- **WHAT NEEDS TO BE DONE**
Translate this entry title from the bibliography on intranasal midazolam below into Spanish: "Nasal versus oral midazolam sedation for pediatric dental patients."

===== EXTRACT TO READ =====

ABSTRACT SUMMARY:
Intranasal Midazolam for Pediatric sedation
Contents Bibliography:
Title:
al-Rakaf, H., L. L. Bello, et al. (2001). “Intra-nasal midazolam in conscious sedation of young paediatric dental patients.” Int J Paediatr Dent 11(1): 33-40.
Lee-Kim, S. J., S. Fadavi, et al. (2004). "Nasal versus oral midazolam sedation for pediatric dental patients." J Dent Child (Chic) 71(2): 126-30.
Manani, G., M. F. Bazzato, et al. (2004). "Combined sedation with oral chlordemethyldiazepam and midazolam by nasal route in third molar surgery." Minerva Stomatol 53(5): 241-50.
Roelofse, J. A., E. A. Shipton, et al. (2004). "Intranasal sufentanil/midazolam versus ketamine/midazolam for analgesia/sedation in the pediatric population prior to undergoing multiple dental extractions under general anesthesia: a prospective, double-blind, randomized comparison." Anesth Prog 51(4): 114-21.
Bates, B. A., S. A. Schutzman, et al. (1994). “A comparison of intranasal sufentanil and midazolam to intramuscular meperidine, promethazine, and chlorpromazine for conscious sedation in children.” Ann Emerg Med 24(4): 646-51.
Davis, P. J., J. A. Tome, et al. (1995). “Preanesthetic medication with intranasal midazolam for brief pediatric surgical procedures. Effect on recovery and hospital discharge times.” Anesthesiology 82(1): 2-5.
Henry, R. J., N. Ruano, et al. (1998). “A pharmacokinetic study of midazolam in dogs: nasal drop vs. atomizer administration.” Pediatr Dent 20(5): 321-6.
Louon, A. and V. G. Reddy (1994). “Nasal midazolam and ketamine for paediatric sedation during computerised tomography.” Acta Anaesthesiol Scand 38(3): 259-61.
Malinovsky, J. M., C. Populaire, et al. (1995). “Premedication with midazolam in children. Effect of intranasal, rectal and oral routes on plasma midazolam concentrations.” Anaesthesia 50(4): 351-4.

===== SUPPLIED MATERIAL =====

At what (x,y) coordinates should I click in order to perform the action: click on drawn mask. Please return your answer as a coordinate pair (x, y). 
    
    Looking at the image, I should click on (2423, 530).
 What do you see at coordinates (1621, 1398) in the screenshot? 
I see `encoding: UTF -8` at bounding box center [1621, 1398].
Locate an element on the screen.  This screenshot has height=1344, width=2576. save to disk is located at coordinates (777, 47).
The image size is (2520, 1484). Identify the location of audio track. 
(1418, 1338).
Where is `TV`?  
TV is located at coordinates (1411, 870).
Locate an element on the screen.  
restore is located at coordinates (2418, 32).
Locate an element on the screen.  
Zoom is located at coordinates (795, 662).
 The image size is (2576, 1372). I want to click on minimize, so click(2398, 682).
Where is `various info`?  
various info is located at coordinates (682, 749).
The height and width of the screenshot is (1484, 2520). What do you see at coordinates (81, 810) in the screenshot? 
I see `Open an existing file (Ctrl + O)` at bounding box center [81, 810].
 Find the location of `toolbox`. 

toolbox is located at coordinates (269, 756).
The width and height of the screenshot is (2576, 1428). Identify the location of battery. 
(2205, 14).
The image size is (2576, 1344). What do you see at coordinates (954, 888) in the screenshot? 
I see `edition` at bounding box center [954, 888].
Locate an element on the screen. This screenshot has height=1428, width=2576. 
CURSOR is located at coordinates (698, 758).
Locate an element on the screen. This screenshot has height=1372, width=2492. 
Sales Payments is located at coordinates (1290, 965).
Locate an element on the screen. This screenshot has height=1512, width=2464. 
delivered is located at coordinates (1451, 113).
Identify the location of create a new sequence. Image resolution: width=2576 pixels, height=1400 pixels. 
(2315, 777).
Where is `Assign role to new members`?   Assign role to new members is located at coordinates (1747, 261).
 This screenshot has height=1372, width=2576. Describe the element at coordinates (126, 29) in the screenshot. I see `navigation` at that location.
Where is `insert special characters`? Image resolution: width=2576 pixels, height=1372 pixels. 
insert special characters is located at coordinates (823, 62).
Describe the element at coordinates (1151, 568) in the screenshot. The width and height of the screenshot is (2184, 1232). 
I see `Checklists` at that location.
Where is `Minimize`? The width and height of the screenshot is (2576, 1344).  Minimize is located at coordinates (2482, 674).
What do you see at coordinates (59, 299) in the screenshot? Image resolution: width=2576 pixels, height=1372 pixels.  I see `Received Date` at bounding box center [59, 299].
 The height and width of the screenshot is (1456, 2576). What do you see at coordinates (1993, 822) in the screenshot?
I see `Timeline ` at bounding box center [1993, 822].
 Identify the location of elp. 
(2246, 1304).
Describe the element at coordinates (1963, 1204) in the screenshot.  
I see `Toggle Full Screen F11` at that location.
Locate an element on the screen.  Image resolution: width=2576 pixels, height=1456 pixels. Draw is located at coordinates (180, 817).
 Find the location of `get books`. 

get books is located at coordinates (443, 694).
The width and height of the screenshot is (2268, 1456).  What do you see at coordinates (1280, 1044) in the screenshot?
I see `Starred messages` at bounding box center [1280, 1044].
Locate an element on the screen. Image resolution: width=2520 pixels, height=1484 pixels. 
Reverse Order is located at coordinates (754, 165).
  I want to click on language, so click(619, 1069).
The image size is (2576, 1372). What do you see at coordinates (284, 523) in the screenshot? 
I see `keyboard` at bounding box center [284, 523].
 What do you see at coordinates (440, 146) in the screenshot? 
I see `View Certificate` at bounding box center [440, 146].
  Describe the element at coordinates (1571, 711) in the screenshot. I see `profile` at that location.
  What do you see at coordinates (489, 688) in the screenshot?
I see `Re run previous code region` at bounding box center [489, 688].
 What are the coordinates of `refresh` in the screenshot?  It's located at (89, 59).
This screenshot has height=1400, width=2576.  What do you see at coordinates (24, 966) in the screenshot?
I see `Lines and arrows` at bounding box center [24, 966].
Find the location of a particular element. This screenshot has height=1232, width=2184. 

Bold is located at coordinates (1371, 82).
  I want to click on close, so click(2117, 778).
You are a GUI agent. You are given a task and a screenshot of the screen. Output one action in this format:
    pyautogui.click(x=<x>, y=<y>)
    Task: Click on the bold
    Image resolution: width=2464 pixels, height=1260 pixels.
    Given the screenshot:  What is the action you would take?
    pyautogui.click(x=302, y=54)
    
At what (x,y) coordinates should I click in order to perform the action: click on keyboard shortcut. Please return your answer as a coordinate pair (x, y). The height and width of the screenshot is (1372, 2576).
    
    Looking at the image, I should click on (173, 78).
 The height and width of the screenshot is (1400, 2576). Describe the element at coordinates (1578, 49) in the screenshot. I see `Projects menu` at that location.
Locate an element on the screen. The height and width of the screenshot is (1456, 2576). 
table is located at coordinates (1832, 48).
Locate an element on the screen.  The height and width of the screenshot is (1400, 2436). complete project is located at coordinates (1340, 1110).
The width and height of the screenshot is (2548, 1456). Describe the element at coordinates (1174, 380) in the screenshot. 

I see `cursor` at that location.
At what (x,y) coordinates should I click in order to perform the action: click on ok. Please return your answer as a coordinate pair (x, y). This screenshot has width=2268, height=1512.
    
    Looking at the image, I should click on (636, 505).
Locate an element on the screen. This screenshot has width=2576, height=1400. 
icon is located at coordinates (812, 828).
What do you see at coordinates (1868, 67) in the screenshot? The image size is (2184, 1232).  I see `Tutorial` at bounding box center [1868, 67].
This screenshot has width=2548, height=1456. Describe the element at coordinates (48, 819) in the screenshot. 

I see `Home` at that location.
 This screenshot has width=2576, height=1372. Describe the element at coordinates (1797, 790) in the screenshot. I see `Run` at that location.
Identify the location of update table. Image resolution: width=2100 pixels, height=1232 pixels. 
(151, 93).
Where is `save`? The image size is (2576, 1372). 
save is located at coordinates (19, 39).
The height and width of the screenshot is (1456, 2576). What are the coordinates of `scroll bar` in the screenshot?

=====

- **TASK ANSWER**
Sedación con midazolam nasal frente a oral para pacientes dentales pediátricos.